Rose não gostou nada de perder o posto de destaque para Sandra e fixou-se numa vingança.
Na noite do ensaio geral, sem dó nem pena, queimou o traje da rival, pluma por pluma.
As brasas flutuaram pelo ar.
Espelhos chamuscados, lantejoulas em pequenos pedaços de carvão.

Tudo virou cinza, apagou-se o brilho, acabou-se o sonho do carnaval.

Sandra caiu em pranto sofrido, com gemidos altos de dor.

Dona Agá aumentava o volume do rádio para não sofrer junto, e o velho Zé abandonou o copo espião.

Os lamentos de Sandra ecoavam na galeria como um som fantasmagórico, iluminados apenas pela luz verde e fria do corredor vazio.

As portas do Caveira Preta permaneceram baixas.

Não importava quem precisasse de baquetas ou cordas de violão.
A loja fechou as portas em solidariedade à tristeza de Sandra.
Tudo parecia cinza e pó.

Mas Luís tinha um plano. E é aqui onde entendemos o taxidermista do texto.

O pai de Luís era um. Foi durante toda sua vida.
A infância de Luís transcorreu entre sabão de arsênico, cianeto de potássio, bisturis e tesouras.
Luís observava o pai trabalhar horas a fio quando era criança.

O pai nunca tentou lhe passar a profissão, mas Luís, sempre atento, havia guardado dentro de si as lembranças do ritual de trabalho do pai, observado anos a fio em silêncio.

Largou Sandra nos braços calorosos da tia e sumiu.

Tinha um plano.

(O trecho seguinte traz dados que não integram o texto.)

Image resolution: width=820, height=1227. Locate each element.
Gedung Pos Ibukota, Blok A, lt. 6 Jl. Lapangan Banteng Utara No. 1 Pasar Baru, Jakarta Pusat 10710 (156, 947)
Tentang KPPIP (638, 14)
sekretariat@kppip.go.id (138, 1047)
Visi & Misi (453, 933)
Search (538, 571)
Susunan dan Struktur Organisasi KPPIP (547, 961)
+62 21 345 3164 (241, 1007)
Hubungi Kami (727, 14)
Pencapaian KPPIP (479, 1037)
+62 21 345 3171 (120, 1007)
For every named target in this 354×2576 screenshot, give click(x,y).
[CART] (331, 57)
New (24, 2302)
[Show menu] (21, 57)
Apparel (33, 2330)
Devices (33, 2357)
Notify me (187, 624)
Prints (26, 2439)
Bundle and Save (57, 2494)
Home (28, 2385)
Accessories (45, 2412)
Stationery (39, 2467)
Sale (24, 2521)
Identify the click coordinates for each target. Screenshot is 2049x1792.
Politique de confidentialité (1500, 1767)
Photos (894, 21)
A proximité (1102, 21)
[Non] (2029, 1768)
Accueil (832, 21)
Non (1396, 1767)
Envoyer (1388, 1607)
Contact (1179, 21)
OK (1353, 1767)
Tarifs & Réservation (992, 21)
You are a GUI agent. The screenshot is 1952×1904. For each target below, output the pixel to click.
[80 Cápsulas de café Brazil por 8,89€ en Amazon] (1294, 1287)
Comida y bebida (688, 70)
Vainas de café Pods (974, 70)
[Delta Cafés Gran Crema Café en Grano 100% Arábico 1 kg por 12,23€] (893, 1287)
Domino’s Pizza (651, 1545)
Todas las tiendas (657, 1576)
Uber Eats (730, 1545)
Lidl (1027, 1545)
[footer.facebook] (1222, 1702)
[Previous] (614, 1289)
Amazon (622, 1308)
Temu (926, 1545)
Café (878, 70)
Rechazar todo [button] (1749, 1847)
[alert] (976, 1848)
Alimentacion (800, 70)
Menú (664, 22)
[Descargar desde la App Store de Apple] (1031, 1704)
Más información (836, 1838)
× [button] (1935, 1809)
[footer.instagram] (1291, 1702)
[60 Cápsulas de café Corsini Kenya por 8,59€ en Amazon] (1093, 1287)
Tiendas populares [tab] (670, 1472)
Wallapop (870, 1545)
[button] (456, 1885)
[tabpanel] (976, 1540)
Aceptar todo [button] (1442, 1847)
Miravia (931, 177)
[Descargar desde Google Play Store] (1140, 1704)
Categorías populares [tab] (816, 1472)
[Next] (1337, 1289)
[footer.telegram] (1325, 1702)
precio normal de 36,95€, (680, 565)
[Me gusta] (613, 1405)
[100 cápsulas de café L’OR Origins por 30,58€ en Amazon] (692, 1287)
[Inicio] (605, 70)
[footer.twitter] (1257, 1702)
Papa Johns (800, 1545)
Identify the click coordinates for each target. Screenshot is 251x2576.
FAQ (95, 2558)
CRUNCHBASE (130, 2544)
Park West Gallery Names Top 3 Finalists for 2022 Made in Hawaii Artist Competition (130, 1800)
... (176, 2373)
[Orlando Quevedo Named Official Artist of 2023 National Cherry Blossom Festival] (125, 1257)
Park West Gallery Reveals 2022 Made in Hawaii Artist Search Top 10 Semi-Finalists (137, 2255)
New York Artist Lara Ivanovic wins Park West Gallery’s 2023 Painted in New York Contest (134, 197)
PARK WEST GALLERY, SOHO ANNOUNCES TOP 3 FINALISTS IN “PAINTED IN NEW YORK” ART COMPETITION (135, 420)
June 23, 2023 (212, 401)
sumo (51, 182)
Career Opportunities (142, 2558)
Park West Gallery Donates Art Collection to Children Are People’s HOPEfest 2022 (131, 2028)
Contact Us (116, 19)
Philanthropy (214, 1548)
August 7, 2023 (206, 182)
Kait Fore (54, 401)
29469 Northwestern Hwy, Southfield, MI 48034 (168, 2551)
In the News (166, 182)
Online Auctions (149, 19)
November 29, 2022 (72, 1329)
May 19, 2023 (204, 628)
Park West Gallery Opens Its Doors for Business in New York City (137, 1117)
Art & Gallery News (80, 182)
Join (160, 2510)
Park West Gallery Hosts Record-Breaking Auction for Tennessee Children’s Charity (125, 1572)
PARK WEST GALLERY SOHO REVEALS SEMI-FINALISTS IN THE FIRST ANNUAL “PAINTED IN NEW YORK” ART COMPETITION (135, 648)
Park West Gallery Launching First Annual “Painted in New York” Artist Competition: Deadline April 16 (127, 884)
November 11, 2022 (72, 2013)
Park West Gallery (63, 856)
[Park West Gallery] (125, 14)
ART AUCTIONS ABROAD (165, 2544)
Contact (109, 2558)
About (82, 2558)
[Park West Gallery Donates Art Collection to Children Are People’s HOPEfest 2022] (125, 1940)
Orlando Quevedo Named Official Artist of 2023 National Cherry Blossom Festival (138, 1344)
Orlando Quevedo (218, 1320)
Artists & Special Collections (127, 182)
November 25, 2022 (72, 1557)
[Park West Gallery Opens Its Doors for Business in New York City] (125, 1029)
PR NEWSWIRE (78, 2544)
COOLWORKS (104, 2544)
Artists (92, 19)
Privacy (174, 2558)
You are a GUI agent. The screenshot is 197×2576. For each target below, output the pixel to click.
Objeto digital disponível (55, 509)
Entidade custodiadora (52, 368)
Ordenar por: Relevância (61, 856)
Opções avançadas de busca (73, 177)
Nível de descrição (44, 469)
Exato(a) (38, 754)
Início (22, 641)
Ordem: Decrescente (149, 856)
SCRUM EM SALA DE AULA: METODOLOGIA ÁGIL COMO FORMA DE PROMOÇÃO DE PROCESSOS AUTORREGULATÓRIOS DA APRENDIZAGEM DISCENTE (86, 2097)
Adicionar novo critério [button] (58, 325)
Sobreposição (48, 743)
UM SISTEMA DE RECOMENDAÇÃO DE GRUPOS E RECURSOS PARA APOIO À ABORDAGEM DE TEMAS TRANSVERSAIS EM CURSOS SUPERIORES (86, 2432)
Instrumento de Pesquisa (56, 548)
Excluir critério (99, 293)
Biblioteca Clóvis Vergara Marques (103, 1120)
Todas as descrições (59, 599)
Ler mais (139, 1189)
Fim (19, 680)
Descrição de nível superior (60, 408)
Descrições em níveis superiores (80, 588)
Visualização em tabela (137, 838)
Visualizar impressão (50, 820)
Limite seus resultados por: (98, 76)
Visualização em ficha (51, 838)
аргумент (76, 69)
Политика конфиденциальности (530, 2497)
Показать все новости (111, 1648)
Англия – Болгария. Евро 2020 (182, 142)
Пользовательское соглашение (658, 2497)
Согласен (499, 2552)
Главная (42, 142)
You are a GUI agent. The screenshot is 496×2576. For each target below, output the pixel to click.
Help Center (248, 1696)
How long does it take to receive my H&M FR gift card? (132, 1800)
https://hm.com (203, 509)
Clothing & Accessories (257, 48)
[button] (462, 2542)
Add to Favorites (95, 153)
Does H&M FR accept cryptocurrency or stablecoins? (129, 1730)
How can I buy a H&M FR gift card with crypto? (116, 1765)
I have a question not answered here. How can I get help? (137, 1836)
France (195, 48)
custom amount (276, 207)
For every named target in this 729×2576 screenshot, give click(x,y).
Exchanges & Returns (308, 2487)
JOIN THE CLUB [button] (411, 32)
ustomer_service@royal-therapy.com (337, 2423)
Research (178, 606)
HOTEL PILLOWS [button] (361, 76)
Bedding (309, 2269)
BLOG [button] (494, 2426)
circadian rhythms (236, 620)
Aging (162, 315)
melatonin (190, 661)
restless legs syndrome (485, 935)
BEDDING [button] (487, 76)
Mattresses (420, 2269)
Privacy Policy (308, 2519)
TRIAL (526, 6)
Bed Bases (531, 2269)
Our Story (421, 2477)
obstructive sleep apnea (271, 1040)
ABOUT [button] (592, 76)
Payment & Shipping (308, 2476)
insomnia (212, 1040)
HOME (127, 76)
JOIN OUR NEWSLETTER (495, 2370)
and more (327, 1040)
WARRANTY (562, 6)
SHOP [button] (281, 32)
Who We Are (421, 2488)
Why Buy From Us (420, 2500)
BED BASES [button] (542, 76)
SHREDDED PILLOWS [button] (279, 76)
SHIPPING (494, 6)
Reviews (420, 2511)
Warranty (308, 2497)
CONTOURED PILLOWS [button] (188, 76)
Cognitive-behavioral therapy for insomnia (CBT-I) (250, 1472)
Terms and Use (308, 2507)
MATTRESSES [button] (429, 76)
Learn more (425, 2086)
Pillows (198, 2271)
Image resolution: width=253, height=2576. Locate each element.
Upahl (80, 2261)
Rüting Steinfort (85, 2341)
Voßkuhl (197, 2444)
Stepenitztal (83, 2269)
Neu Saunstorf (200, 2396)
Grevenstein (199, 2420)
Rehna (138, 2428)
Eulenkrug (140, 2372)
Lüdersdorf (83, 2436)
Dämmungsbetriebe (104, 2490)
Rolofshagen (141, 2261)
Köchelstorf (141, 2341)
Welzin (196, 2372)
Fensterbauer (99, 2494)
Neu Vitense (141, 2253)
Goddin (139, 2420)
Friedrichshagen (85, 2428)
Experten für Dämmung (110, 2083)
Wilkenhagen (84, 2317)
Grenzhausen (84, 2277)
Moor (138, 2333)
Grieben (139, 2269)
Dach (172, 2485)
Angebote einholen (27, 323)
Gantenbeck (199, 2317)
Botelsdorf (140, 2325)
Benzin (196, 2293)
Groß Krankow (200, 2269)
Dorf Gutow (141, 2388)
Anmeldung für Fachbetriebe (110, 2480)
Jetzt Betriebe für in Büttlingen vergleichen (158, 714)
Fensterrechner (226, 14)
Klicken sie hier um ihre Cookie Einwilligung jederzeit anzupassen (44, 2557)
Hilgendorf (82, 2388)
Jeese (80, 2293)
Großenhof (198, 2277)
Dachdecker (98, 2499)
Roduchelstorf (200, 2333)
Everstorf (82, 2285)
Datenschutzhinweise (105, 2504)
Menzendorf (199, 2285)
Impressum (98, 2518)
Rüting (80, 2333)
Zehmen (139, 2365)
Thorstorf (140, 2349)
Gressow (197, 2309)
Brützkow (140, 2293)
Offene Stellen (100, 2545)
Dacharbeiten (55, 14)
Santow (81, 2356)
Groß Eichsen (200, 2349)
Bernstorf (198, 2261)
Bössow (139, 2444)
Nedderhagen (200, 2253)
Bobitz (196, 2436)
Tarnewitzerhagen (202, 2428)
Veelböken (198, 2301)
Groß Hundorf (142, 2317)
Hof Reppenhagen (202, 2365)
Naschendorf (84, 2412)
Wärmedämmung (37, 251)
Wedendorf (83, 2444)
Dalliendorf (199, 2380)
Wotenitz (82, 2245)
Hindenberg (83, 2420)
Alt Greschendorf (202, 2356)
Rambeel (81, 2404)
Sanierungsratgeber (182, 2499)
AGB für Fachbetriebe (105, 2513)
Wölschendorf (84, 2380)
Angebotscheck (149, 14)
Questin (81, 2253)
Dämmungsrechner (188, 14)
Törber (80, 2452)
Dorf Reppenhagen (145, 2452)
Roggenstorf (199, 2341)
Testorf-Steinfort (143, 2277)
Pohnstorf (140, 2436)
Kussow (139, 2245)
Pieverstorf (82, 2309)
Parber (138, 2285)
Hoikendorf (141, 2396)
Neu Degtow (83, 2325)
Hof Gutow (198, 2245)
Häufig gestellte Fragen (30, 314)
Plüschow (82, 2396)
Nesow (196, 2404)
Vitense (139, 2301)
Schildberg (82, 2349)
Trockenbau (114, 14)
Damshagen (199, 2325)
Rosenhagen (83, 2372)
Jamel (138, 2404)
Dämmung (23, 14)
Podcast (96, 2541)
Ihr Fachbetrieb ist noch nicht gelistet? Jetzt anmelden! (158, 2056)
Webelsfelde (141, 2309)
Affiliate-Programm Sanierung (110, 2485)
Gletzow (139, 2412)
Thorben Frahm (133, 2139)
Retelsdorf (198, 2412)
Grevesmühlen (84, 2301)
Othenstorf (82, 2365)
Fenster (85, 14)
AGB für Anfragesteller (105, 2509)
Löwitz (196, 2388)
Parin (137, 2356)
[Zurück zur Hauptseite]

Um grande plano.

Na manhã seguinte, para surpresa de todos, Sandra apareceu na avenida com o traje mais esplêndido que jamais se viu nos carnavais de São Paulo até os dias de hoje.

Um exuberante collant de pele de mico leão, de um dourado almiscarado brilhante.
Na cabeça um arranjo de penas de arara-azul e turaco-de-crista-violeta.
Nas botas, o lindo padrão inconfundível das manchas de onça pintada.
Nunca antes houvera uma passista tão exótica, tão linda.

Sandra foi, sem dúvida nenhuma, a maior passista que pisou na avenida naquele carnaval.
Ninguém brilhou mais que ela, ninguém.

Duas foram as manchetes no carnaval daquele ano.
Uma exaltava a beleza da mulata estampada em primeira página.
No canto inferior, em letras menores, havia também a notícia do sumiço inexplicável de vários animais do zoológico de São Paulo, alguns inclusive quase extintos.

Não sei o que aconteceu com Luís e Sandra.

Só sei que a loja do Caveira Preta continua aberta na galeria.
Cheguei a comprar minhas primeiras cordas de violão lá.
Um menino jovem me atendeu com olhos sonolentos. Alheio à lenda, não me deu muita atenção.

Em uma das paredes da loja, perdida entre discos e equipamentos de música, notei uma pluma azul brilhante, mas nunca me atrevi a perguntar quem a havia deixado lá.